UAMS also plans to open a small primary care clinic in rented space on Chenal after the first of the year. But Fendley says "competition didn't play a role for us" in its plans to expand, and he expects the payer mix to be the same out west as it is now — 40 percent Medicare, 30 percent private pay, about 20 percent Medicaid and the rest uncompensated.
Fendley said UAMS has been planning a westward expansion since 2004. With population declining in the southern and eastern parts of the city but rising by double digits in the west, "it makes sense to us we ought to be placed where we can be attractive."
St. Vincent's Richard said the family practice clinic it operates on Rahling Road will move to its new medical campus, which is southwest of the Promenade at Chenal.
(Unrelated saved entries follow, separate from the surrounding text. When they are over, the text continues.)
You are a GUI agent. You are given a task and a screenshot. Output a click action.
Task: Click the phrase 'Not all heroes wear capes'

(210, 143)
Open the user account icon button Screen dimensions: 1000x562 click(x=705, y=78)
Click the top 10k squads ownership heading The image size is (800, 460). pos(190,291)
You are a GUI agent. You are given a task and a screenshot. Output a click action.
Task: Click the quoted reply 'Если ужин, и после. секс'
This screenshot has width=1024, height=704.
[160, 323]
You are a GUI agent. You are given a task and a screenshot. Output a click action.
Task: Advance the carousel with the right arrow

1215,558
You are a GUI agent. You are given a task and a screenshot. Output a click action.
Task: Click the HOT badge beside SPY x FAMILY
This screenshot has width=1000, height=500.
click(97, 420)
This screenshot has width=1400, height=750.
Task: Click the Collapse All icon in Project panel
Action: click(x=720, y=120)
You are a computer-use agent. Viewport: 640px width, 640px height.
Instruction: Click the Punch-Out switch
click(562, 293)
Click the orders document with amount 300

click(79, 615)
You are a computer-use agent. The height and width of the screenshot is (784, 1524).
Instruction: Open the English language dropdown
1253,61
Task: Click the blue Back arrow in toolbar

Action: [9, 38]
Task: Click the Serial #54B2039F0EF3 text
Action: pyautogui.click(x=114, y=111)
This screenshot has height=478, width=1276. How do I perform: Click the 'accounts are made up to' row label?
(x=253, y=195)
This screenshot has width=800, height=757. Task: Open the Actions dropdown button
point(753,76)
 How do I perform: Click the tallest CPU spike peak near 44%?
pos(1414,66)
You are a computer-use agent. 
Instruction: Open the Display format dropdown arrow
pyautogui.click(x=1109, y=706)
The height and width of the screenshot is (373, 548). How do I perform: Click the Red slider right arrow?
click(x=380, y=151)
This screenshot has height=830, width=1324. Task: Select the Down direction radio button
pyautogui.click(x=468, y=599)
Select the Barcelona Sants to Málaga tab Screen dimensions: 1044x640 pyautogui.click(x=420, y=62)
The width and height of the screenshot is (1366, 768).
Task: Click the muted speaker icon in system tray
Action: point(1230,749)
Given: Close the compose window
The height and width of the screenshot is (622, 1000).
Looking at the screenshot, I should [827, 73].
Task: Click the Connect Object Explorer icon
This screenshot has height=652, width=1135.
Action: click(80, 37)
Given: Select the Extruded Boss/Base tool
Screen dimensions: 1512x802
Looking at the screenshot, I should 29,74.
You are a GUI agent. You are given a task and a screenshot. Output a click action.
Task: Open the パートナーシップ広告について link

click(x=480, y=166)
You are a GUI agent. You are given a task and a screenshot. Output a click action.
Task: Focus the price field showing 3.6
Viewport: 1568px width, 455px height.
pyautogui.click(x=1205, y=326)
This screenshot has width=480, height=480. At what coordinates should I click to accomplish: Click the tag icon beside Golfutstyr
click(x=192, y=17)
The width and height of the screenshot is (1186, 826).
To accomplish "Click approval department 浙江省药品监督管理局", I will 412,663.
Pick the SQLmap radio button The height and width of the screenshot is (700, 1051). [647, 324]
An urgent care center to problems that don't rise to emergency room needs will be open after hours and on weekends. In spring, a satellite of the Longevity Center will open at the West Little Rock campus, and an ambulatory surgery center and radiology out-patient services will be added later in 2012. More services will be added over time; the hospital has been talking to cardiologists about "their future desires to more closely align," said Jonathan Timmis, chief strategy officer at St. Vincent Health System. Such hospital-doctor partnerships are expected to increase as reforms in Medicare reimbursement and other payments are enacted.
Because St. Vincent posted a loss of $26 million at the end of its fiscal year last year, its investment of $47 million in the western campus has raised some questions. Richard said last year's loss was due to an accounting entry that wrote off St. Vincent's investment in Doctor's Hospital building, which St. Vincent will exit in June of next year.
The hundreds of thousands of newly insured that the health care reform act would theoretically create didn't figure much into St. Vincent's plans, Richard said, and Baptist Health said the same.
Baptist has been eyeing the acreage it bought — the land is opposite the Walmart at Chenal and Hwy. 10 — for 10 years, CEO Russell Harrington said. Baptist paid $7.9 million for the land in June. Harrington said a study Baptist Health had showing that the land was "the best location on the west side of town" created "urgency" to purchase the land.
Though Baptist Health, the third largest private employer in Arkansas, could build a hospital out there, Harrington said, it's more likely to be the location of "an array of different types" of clinical services.